▶ [ACTION ITEM]
What is needed is an exact copy of the entries, with the pictures excluded.
THE INPUT Start Marker
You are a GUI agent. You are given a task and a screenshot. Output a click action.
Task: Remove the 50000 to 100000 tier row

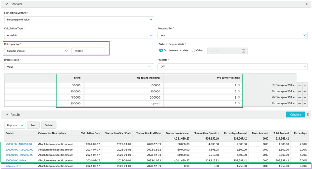click(300, 85)
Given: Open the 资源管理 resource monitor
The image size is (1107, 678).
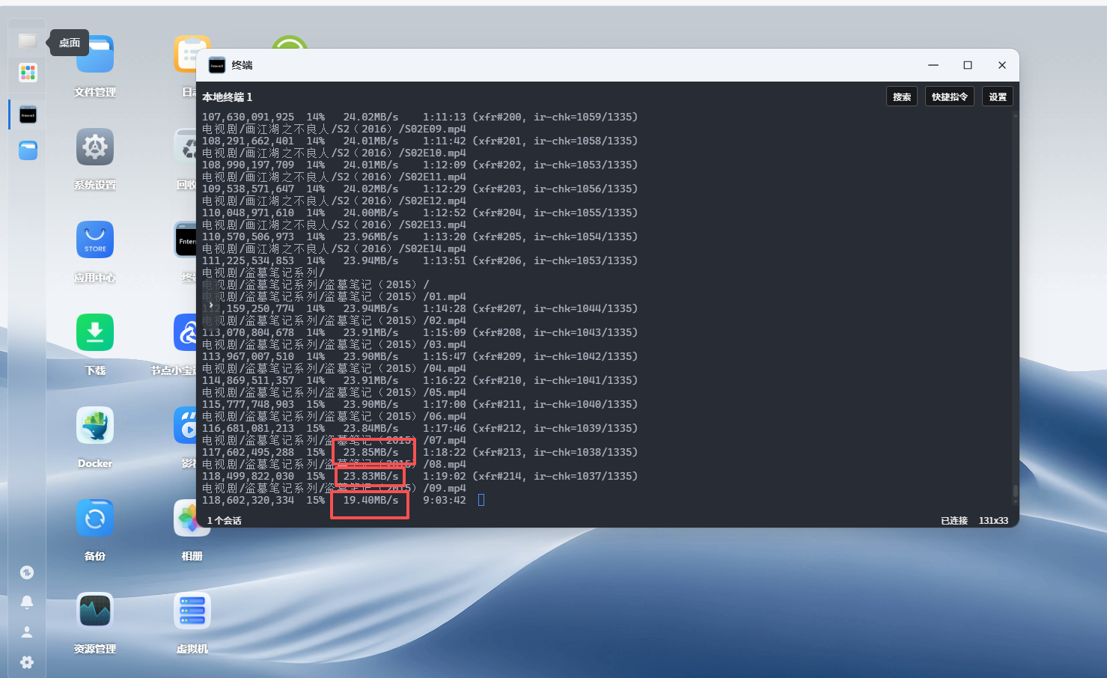Looking at the screenshot, I should click(x=94, y=610).
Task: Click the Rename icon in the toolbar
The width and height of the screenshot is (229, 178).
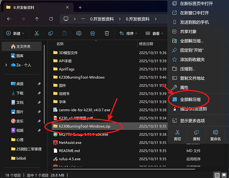Action: coord(79,33)
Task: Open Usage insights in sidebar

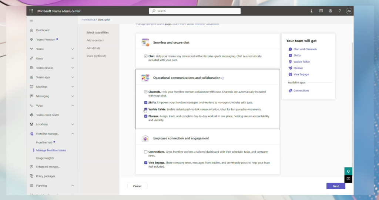Action: tap(45, 158)

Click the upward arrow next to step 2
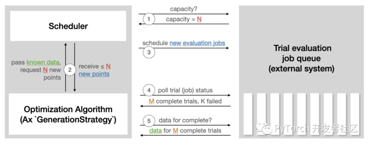pos(66,67)
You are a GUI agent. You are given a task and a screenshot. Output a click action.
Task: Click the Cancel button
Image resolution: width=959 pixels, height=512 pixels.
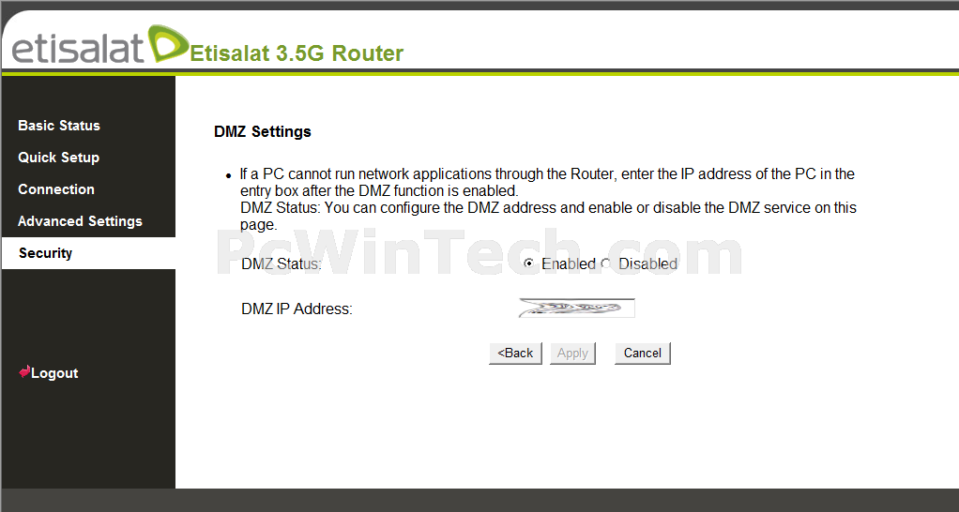pos(642,354)
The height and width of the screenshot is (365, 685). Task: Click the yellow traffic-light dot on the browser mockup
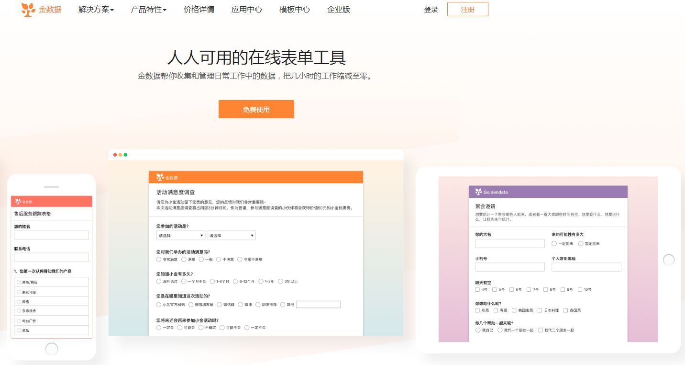(120, 155)
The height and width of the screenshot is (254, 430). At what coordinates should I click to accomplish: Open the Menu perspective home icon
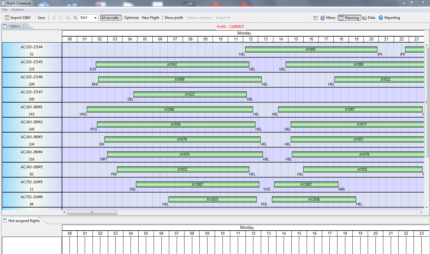click(323, 18)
THE INPUT End Marker
▶ [REPLY]
You are a GUI agent. You are given a task and a screenshot. Output a click action.
Task: Remove the 50000 to 100000 tier row

click(300, 85)
Given: Open the 资源管理 resource monitor
The image size is (1107, 678).
Looking at the screenshot, I should click(x=94, y=610).
Task: Click the Rename icon in the toolbar
The width and height of the screenshot is (229, 178).
Action: coord(79,33)
Task: Open Usage insights in sidebar

Action: tap(45, 158)

Click the upward arrow next to step 2
pos(66,67)
You are a GUI agent. You are given a task and a screenshot. Output a click action.
Task: Click the Cancel button
Image resolution: width=959 pixels, height=512 pixels.
pos(642,354)
The height and width of the screenshot is (365, 685). Task: Click the yellow traffic-light dot on the browser mockup
(120, 155)
The height and width of the screenshot is (254, 430). At what coordinates should I click to accomplish: Open the Menu perspective home icon
click(323, 18)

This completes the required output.